* [Information shown]
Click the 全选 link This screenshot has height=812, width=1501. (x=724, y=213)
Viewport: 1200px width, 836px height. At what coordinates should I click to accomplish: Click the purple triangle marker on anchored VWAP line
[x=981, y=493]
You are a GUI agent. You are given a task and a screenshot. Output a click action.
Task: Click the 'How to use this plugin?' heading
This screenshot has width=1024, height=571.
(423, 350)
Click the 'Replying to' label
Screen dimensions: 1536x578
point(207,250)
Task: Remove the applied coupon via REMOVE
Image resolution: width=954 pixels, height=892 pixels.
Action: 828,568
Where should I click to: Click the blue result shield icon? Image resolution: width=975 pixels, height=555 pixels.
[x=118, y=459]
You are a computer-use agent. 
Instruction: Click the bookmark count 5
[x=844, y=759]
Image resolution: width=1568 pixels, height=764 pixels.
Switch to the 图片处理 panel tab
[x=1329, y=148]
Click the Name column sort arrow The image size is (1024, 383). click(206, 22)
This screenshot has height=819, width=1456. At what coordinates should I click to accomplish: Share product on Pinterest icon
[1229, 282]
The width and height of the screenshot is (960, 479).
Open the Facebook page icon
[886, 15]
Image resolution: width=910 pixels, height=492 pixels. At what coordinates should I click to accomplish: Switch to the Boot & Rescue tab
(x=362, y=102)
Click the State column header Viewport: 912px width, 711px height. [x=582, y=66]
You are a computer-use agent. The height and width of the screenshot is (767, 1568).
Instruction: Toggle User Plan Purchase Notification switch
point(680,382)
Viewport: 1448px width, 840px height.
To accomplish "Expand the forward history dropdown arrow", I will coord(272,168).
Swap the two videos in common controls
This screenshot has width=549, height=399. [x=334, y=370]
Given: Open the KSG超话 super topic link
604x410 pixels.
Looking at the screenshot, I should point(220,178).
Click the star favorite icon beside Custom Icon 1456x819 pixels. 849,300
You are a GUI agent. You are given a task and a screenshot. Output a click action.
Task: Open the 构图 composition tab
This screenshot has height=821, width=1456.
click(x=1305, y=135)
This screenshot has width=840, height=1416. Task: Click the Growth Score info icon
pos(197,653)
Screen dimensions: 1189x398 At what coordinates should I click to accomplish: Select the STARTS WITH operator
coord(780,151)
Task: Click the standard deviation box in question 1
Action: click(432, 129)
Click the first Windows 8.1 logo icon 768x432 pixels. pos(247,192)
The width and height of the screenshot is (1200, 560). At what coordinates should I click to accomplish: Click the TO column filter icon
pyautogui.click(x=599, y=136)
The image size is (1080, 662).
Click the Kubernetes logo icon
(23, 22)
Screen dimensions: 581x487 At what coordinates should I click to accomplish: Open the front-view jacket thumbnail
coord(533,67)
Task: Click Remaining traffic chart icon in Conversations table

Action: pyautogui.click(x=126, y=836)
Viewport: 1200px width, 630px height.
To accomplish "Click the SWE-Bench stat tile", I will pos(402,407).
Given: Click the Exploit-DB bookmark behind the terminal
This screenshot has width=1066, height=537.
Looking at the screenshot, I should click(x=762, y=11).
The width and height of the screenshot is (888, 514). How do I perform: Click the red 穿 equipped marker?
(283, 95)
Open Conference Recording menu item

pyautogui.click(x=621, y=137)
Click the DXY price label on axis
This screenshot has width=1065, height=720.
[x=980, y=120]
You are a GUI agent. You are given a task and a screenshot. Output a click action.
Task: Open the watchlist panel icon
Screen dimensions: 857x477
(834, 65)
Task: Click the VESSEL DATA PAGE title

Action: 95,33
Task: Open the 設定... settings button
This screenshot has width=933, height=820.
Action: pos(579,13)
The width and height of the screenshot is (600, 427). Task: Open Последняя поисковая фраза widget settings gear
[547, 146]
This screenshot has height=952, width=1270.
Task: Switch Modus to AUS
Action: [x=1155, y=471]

* [Exercise details]
Render every line of the material above as a JSON list of strings, one string per line, leaving out blank lines.

* [Output for this task]
[
  "Click the 全选 link This screenshot has height=812, width=1501. (x=724, y=213)",
  "Viewport: 1200px width, 836px height. At what coordinates should I click to accomplish: Click the purple triangle marker on anchored VWAP line",
  "[x=981, y=493]",
  "You are a GUI agent. You are given a task and a screenshot. Output a click action.",
  "Task: Click the 'How to use this plugin?' heading",
  "This screenshot has width=1024, height=571.",
  "(423, 350)",
  "Click the 'Replying to' label",
  "Screen dimensions: 1536x578",
  "point(207,250)",
  "Task: Remove the applied coupon via REMOVE",
  "Image resolution: width=954 pixels, height=892 pixels.",
  "Action: 828,568",
  "Where should I click to: Click the blue result shield icon? Image resolution: width=975 pixels, height=555 pixels.",
  "[x=118, y=459]",
  "You are a computer-use agent. ",
  "Instruction: Click the bookmark count 5",
  "[x=844, y=759]",
  "Image resolution: width=1568 pixels, height=764 pixels.",
  "Switch to the 图片处理 panel tab",
  "[x=1329, y=148]",
  "Click the Name column sort arrow The image size is (1024, 383). click(206, 22)",
  "This screenshot has height=819, width=1456. At what coordinates should I click to accomplish: Share product on Pinterest icon",
  "[1229, 282]",
  "The width and height of the screenshot is (960, 479).",
  "Open the Facebook page icon",
  "[886, 15]",
  "Image resolution: width=910 pixels, height=492 pixels. At what coordinates should I click to accomplish: Switch to the Boot & Rescue tab",
  "(x=362, y=102)",
  "Click the State column header Viewport: 912px width, 711px height. [x=582, y=66]",
  "You are a computer-use agent. The height and width of the screenshot is (767, 1568).",
  "Instruction: Toggle User Plan Purchase Notification switch",
  "point(680,382)",
  "Viewport: 1448px width, 840px height.",
  "To accomplish \"Expand the forward history dropdown arrow\", I will coord(272,168).",
  "Swap the two videos in common controls",
  "This screenshot has width=549, height=399. [x=334, y=370]",
  "Given: Open the KSG超话 super topic link",
  "604x410 pixels.",
  "Looking at the screenshot, I should point(220,178).",
  "Click the star favorite icon beside Custom Icon 1456x819 pixels. 849,300",
  "You are a GUI agent. You are given a task and a screenshot. Output a click action.",
  "Task: Open the 构图 composition tab",
  "This screenshot has height=821, width=1456.",
  "click(x=1305, y=135)",
  "This screenshot has width=840, height=1416. Task: Click the Growth Score info icon",
  "pos(197,653)",
  "Screen dimensions: 1189x398 At what coordinates should I click to accomplish: Select the STARTS WITH operator",
  "coord(780,151)",
  "Task: Click the standard deviation box in question 1",
  "Action: click(432, 129)",
  "Click the first Windows 8.1 logo icon 768x432 pixels. pos(247,192)",
  "The width and height of the screenshot is (1200, 560). At what coordinates should I click to accomplish: Click the TO column filter icon",
  "pyautogui.click(x=599, y=136)",
  "The image size is (1080, 662).",
  "Click the Kubernetes logo icon",
  "(23, 22)",
  "Screen dimensions: 581x487 At what coordinates should I click to accomplish: Open the front-view jacket thumbnail",
  "coord(533,67)",
  "Task: Click Remaining traffic chart icon in Conversations table",
  "Action: pyautogui.click(x=126, y=836)",
  "Viewport: 1200px width, 630px height.",
  "To accomplish \"Click the SWE-Bench stat tile\", I will pos(402,407).",
  "Given: Click the Exploit-DB bookmark behind the terminal",
  "This screenshot has width=1066, height=537.",
  "Looking at the screenshot, I should click(x=762, y=11).",
  "The width and height of the screenshot is (888, 514). How do I perform: Click the red 穿 equipped marker?",
  "(283, 95)",
  "Open Conference Recording menu item",
  "pyautogui.click(x=621, y=137)",
  "Click the DXY price label on axis",
  "This screenshot has width=1065, height=720.",
  "[x=980, y=120]",
  "You are a GUI agent. You are given a task and a screenshot. Output a click action.",
  "Task: Open the watchlist panel icon",
  "Screen dimensions: 857x477",
  "(834, 65)",
  "Task: Click the VESSEL DATA PAGE title",
  "Action: 95,33",
  "Task: Open the 設定... settings button",
  "This screenshot has width=933, height=820.",
  "Action: pos(579,13)",
  "The width and height of the screenshot is (600, 427). Task: Open Последняя поисковая фраза widget settings gear",
  "[547, 146]",
  "This screenshot has height=952, width=1270.",
  "Task: Switch Modus to AUS",
  "Action: [x=1155, y=471]"
]